The Arbitration Tribunal at the Hague regarding the United Nations Convention on the Law of the Sea (UNCLOS) has just made a big splash with its landmark ruling in Permanent Court of Arbitration Case No. 2013-19—The South China Sea Arbitration (The Republic of the Philippines v. The People’s Republic of China).
“The Philippines welcomes the issuance today…on the arbitration proceedings initiated by the Philippines with regard to the South China Sea,” Foreign Affairs Secretary Perfecto Yasay rightly told the press this morning.
His welcoming is rippling across the Asia-Pacific and around the world: This is a great victory for Manila, Washington, and all other parties committed to international law; and for the peaceful, open global system that they rightly support.

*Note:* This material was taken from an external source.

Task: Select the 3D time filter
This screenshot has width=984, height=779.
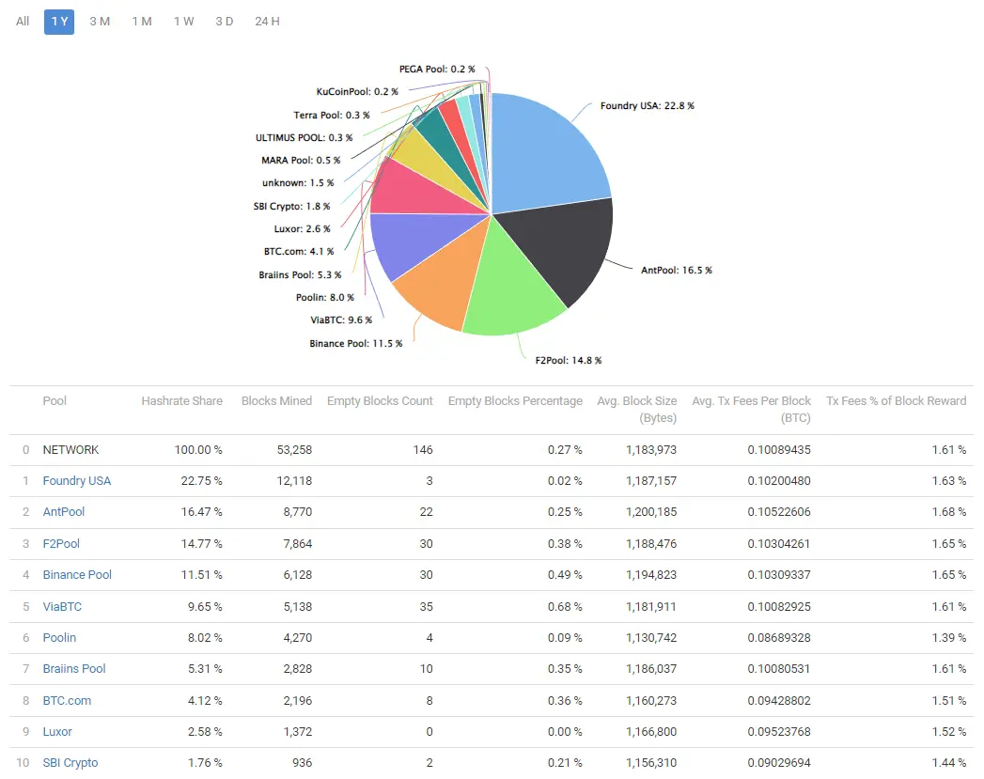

The Tribunal’s full-length “award” document is a 500-plus-page doorstop, readily digestible by only the most determined of legal experts. Many will be struck by the fact that the Tribunal found Beijing to have violated no fewer than 14 UNCLOS provisions, 6 International Regulations for Preventing Collisions at Sea (COLREGS) rules, and one general rule of international law.
Fortunately for non-specialists, the Tribunal’s the bottom line is clear: China’s sweeping yet undefined South China Sea claims don’t hold water.
Here are the principal related findings:
- China’s “nine-dash line” and related “historic rights” claims have no legal basis.
- The Spratly features that China claims cannot, individually or collectively, generate an Exclusive Economic Zone (EEZ) for Beijing.
- China has violated sovereign rights of the Philippines, illegally interfered with traditional fishing rights of the Philippines, and unlawfully created serious risk of collision by engaging in unsafe navigational practices and obstructing Philippine vessels.
- China has violated obligations to preserve and protect the maritime environment generally, conserve fishing stocks, and prevent Chinese fishermen from large-scale harvesting of endangered species. Experts find major damage to reefs.
- China’s industrial-scale land reclamation and artificial island construction violates obligations during dispute resolution proceedings and does not confer any additional maritime legal rights to the features themselves.
China doesn’t have to like the Tribunal’s ruling, but—having ratified UNCLOS—it is legally bound to respect it in practice.
Any failure to do so will tarnish Beijing’s reputation badly, and sharply increase already-growing costs in the court of world opinion by stoking broader fears that as it becomes increasingly powerful China will:
- Abandon previous restraint in word and deed
- Bully its smaller neighbors
- Implicitly or explicitly threaten the use of force to resolve disputes
- Attempt to change precipitously—or else run roughshod over—important international norms that preserve peace across Asia and underwrite the global system on which mutual prosperity depends
Meanwhile, all parties concerned must remain vigilant and prevent China from destabilizing a vital yet vulnerable region that remains haunted by history; or, worse still, from grabbing with coercion or force what it could not—and now clearly cannot—obtain legally.